Next, to quantify the effect of size-congruence on recognition accuracy, we calculated a size facilitation index for each patient by subtracting % correct on IS trials from C trials, separately for each viewing condition (Figure 3C). The individual facilitation indices do not lend themselves to statistical analysis. Critically, however, parametric contrasts of the average facilitation indices for D.F. and J.W. for real objects vs. 2-D images (viewed with binocular fixed head position) confirmed that size-congruence facilitated recognition of real objects (t(1)= 14.101, p=0.045, d=28.202), but not 2-D images (t(1) = 3.728, p=0.167, d=7.456), and that the index for real objects was significantly greater than 2-D images (t(1)=13.518, p=0.047, d=4.31).
3.1.2. Naming Errors
Next, we examined the types of errors that the patients produced when objects were misidentified (Figure 3D). For example, a clothespeg might be misidentified as another small object (i.e., a fork), or a large object (i.e., a dresser). If the patients are more sensitive to the identity of objects whose physical size is appropriate, then they should produce a higher proportion of Small (versus Large) Error responses for C than for IS stimuli for which error type should be of equal likelihood (i.e., indicative of guessing). Accordingly, both patients were more likely overall to produce Small Errors for C objects (D.F., probability of Small Errors=0.97, Large Errors=0.03, J.W., probability of Small Errors=0.87, Large Errors=0.13), whereas for IS objects they were equally likely to produce Small and Large Errors (D.F., probability of Small Errors=0.58, Large Errors=0.42; J.W., probability of Small Errors=0.45, Large Errors=0.55), reflecting a statistically significant difference in error proportions (D.F., 0.39 (χ2=101.948, p<0.001); J.W., 0.42 (χ2=53.178, p<0.000)). Similar differences in the proportion of Small versus Large Errors for C vs. IS stimuli were apparent in each viewing condition (all p-values <0.001), suggesting that patients are sensitive to size cues for recognition and are constrained in the error responses accordingly.

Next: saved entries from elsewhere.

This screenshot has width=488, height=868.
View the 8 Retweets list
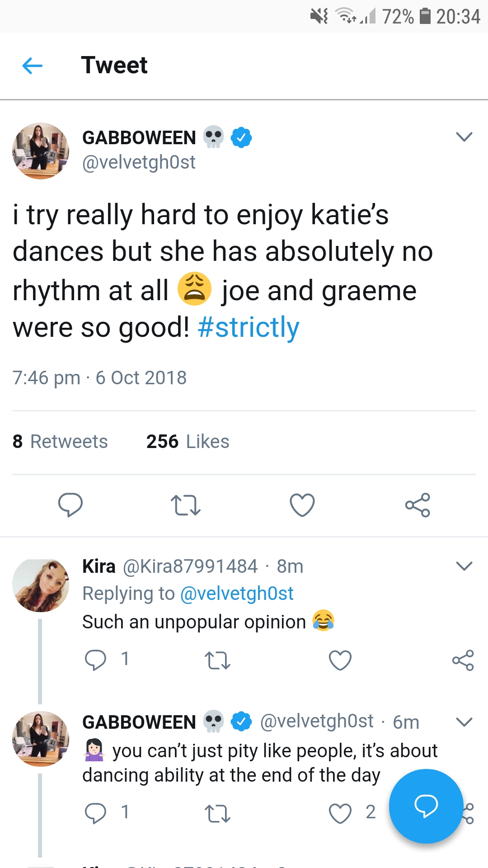pyautogui.click(x=60, y=442)
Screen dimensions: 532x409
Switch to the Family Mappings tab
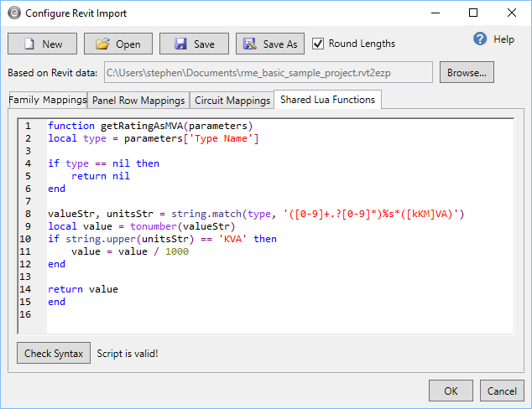(x=47, y=100)
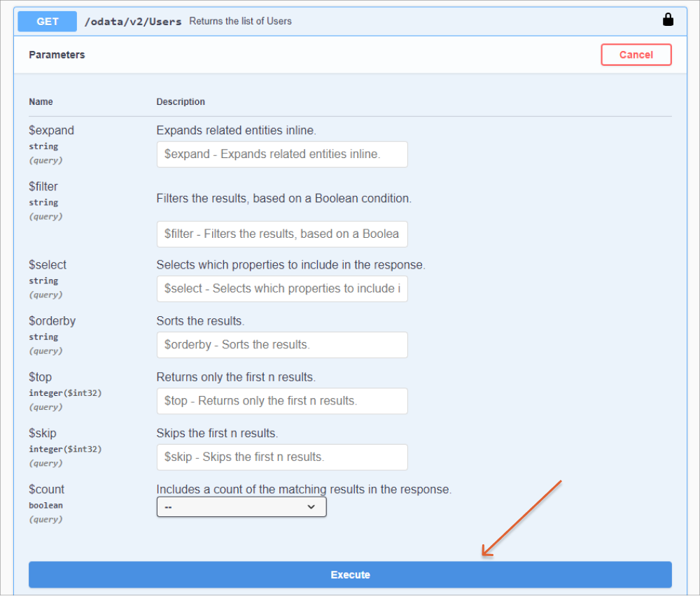Focus the $expand input field

point(282,154)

3.2. Recognition of Size-Congruent (C) vs. Size-Incongruent Small (IS) and Large (IL) Objects
For Experiment 2, the same objects were presented in each condition, thereby ruling out explanations based on familiarity or feature compression (Figure 2B). To do this, we 3-D scanned and 3-D-printed each exemplar in three different sizes: 50% of real-world size (incongruent small; IS), equal to (100%) real-world size (congruent; C), or larger objects that were 150% of their real-world size (incongruent large; IL). Each exemplar therefore served as its own control for object-related effects, such as familiarity. If real-world size is important for recognition, then incongruence costs in the patients’ performance should be apparent for objects that are physically smaller or larger than their typical size (and size effects should be reduced for images).
3.2.1. Naming Accuracy
As in Experiment 1, there were striking format-dependent effects of Size on recognition in both patients (Figure 4A). For patient D.F. (who viewed 21 different exemplars), although overall performance was comparable for both the real object and image displays (26.7% correct, Cochran’s Q=0.00, p=1.00), for real objects, recognition was significantly better for C versus both IS and IL stimuli (IS: p=0.025, IL: p=0.014, Wilcoxon), whereas for 2-D images, there was no difference in recognition for C versus IS and IL stimuli (IS: p=.059; IL: p=0.257, Wilcoxon). For J.W., who viewed more than three times as many exemplars as D.F. (n=70), the effects of display format and size were even more pronounced. Overall, J.W. was better at recognizing real objects (12.86% correct) compared to 2-D images (5.71% correct, Cochran’s Q (1) =9.783, p=0.002; a strong ROA). Similar to D.F., for real objects, J.W.’s recognition performance was significantly better for C versus both IS and IL stimuli (IS: p=0.021; IL: p=0.008, Wilcoxon), whereas for 2-D images, recognition was equally poor for C versus IS and IL stimuli (IS: p=0.655; IL: p=0.317, Wilcoxon).
Figure 4. Recognition of Size-Congruent (C) vs. Size-Incongruent Small (IS) and Large (IL) Objects.
(A) % correct responses by D.F. (upper panel) and J.W. (lower panel) for real objects and 2-D images, separately for stimuli in each Size condition. All stimuli viewed binocularly with fixed head position.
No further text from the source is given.